An accurate IDMS-based method for absolute quantification of phytohemagglutinin, a major antinutritional component in common bean.

Abstract

Phytohemagglutinin (PHA), a natural tetramer comprising PHA-E and PHA-L subunits that preferentially bind to red and white blood cells, respectively, constitutes a significant antinutritional and allergenic factor in common bean seeds. The accurate measurement of PHA content is a prerequisite for ensuring food safety inspections and facilitating genetic improvements in common bean cultivars with reduced PHA levels.
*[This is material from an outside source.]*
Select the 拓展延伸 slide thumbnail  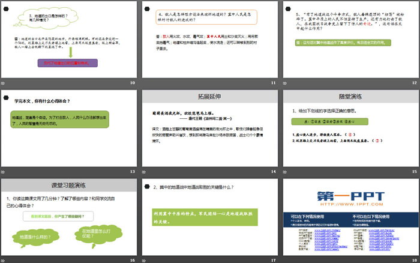(209, 128)

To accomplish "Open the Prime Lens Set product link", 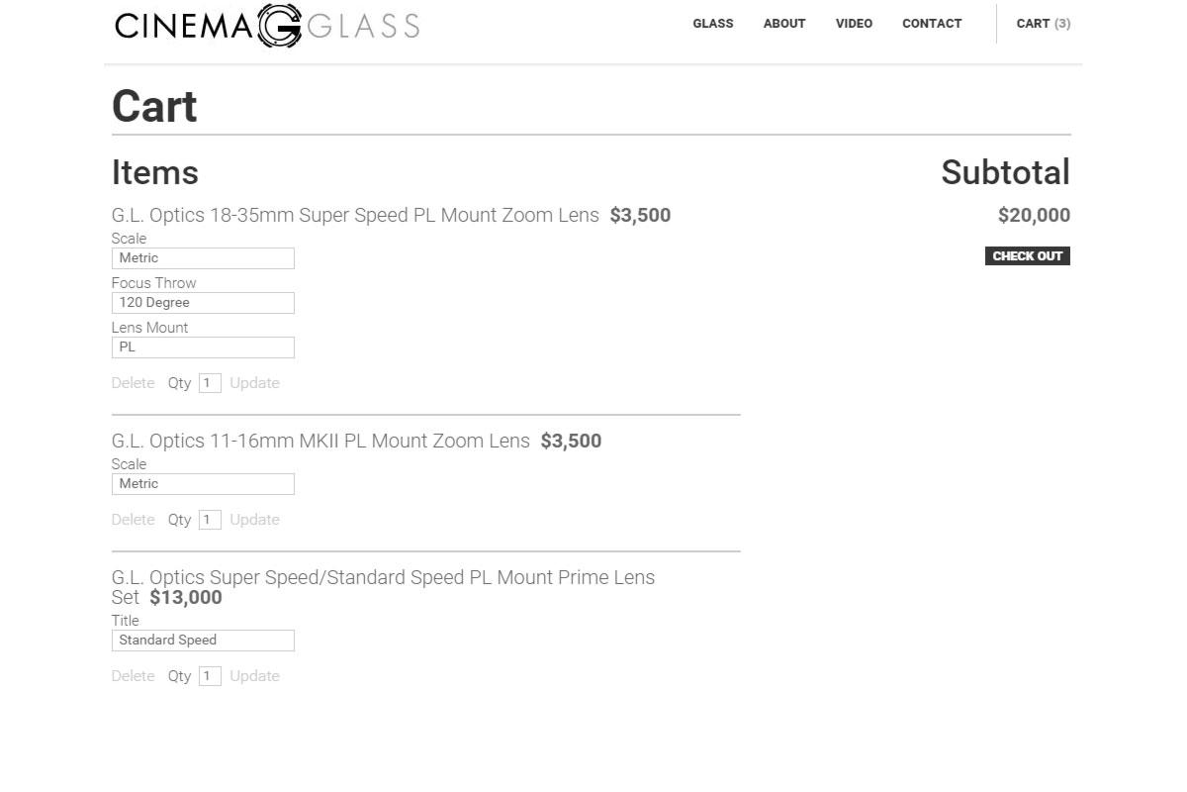I will (383, 578).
Currently, mainstream methods for PHA quantification involve hemagglutination assays and immunodetection, but these methods often require fresh animal blood and lack specificity and accuracy. In this study, we present a novel liquid chromatography-mass spectrometry/MS-based method for PHA quantification, leveraging the advantages of isotope dilution mass spectrometry (IDMS). Two signature peptides each for PHA-E and PHA-L, along with a common signature peptide, were identified and employed for quantification, allowing differentiation between PHA-E and PHA-L subunits. The incorporation of amino acid analysis isotope IDMS enabled accurate determination of the synthetic signature peptides' purity during measurement, enhancing metrological accuracy. In addition, the trichloroacetic acid-acetone protocol was established as the optimized method for total protein extraction from dry bean seeds. Quantitative analysis of PHA-E and PHA-L subunits in six common bean varieties using the developed method demonstrated excellent linearity (R² > 0.999), sensitivity (limit of detection and quantitation as low as 2.32 ng·mg^-¹ and 7.73 ng·mg^-¹, respectively), recovery (94.18%-104.47%), and precision (relative standard deviation < 3.45%). Collectively, we offer a precise and highly reproducible method that may be used as a standard for the determination of PHA content in common beans and other agricultural products containing PHA.